Berita Trend Indonesia –¬†Presiden Joko Widodo atau yang biasa dikenal dengan Jokowi mengatakan bahwa dirinya kecewa dengan situasi dan kondisi Myanmar yang semakin buruk.

Jokowi menegaskan bahwa sampai saat ini tidak ada progres yang baik dan signifikan dari implementasi 5-point consensus (5pc) oleh junta militer Myanmar.

“Indonesia sangat kecewa dengan situasi Myanmar yang semakin buruk, tidak adanya progres yang signifikan dari implementasi 5PC sekaligus kita tidak melihat adanya komitmen dari junta militer untuk mengiplementasikannya,” ujar Jokowi.

Diketahui, saat ini Myanmar mengalami krisis politik, dan sejumlah negara di ASEAN turut membantu Myanmar untuk meluruskan krisisnya tersebut.

Pada KTT ASEAN, Presiden Joko Widodo menyebutkan 5 hal penting yang dapat membantu krisis politik di Myanmar.

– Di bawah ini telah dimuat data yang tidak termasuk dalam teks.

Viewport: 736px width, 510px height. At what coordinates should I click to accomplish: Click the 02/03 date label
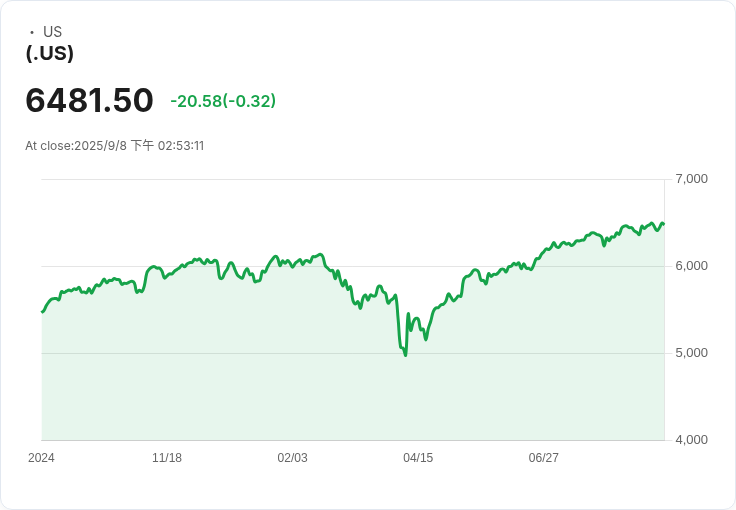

Berikut 5 point penting yang disampaikan Presiden Joko Widodo:

  1. Penerapan 5PC (5-point consensus) tetap menjadi acuan utama bagi ASEAN dalam membantu Myanmar keluar dari krisis politiknya.
  2. Presiden Joko Widodo mempertegas seruan penghentian kekerasan agar segera tercipta kondisi kondusif di Myanmar.
  3. Presiden Jokowi mengusulkan penugasan Sekjen ASEAN dan AHA Centre untuk terus mengupayakan akses agar Comprehensive Needs Assesment dapat segera diselesaikan.
  4. Keputusan non political representation dari Myanmar juga harus diberlakukan selain untuk AMM dan KTT.
  5. Engagement ASEAN dengan semua stakeholders Myanmar harus segera dilakukan. Karena hanya dengan membuka dialog dengan semua pihak, maka ASEAN akan dapat memfasilitasi dialog nasional yang dimandatkan oleh 5PC.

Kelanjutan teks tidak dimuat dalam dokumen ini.